When they told me to leave Shine with them and come back in an hour or so I started to fret. I was back in 59 minutes and they walked me back to see the xrays that I knew they were going to take - along with bloodwork and some other things.


Technically I actually said a fair bit of "colorful" language in my question to the Good Vet...but I"m sure you take my meaning.

The xrays showed Shine's trachea....but not in the graceful slow curve it should be - but more like a horseshoe river bend. It wasn't supposed to be that way.

We love our little buddy, Shine. But sometimes he is a goose. What are you doing in that crate?

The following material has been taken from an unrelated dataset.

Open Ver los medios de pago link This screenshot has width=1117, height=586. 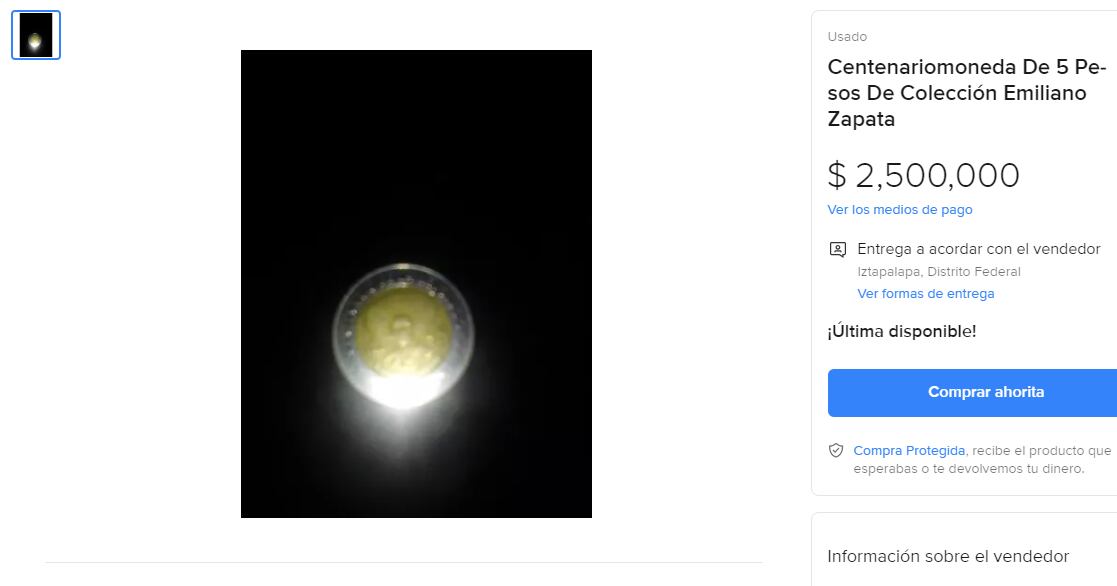tap(899, 210)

I spent the next 10 hours between our Good Vet and the excellent people at OSU's Emergency Veterinarian Medical Center. We always figured we'd end up there with one of our crew. But we did not think it was going to be that day and for that circumstance.

It was horrible.

Midway thru the day I went to get my husband from work because we Didn't Know What Was Going To Happen.

No one actually knew what was going on with Shine but all agreed it was bad. We were afraid that we were going to have to Make Decisions. All we could do was sit and wait. They had a host of tests lined up.

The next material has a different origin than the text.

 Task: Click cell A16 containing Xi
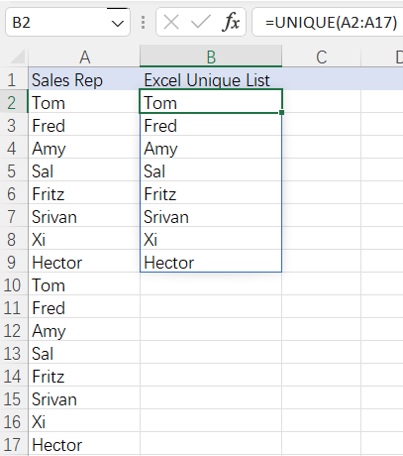pos(84,422)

Here is a LifeProTip for you - never walk into a teaching hospital and tell them you "don't care about the money" because they will find all kinds of ways to leave you with empty pockets. And how.

The OSU Vet ER is one of the best in the country. People come from all of the states to get access to their equipment and expertly trained vets. Their teaching program is outstanding It's really kind of amazing. The staff is incredible. The facility is a wow. And I tell you the truth, it is the saddest place on earth.

Friends, we are tough people. We don't shirk, shrink, or step back from adversity. We don't believe in grand displays of emotion. Neither of us are criers. We set our jaws. We face into the wind. We do not fear. We show no weakness. But the waiting room of the OSU Vet ER very nearly broke us.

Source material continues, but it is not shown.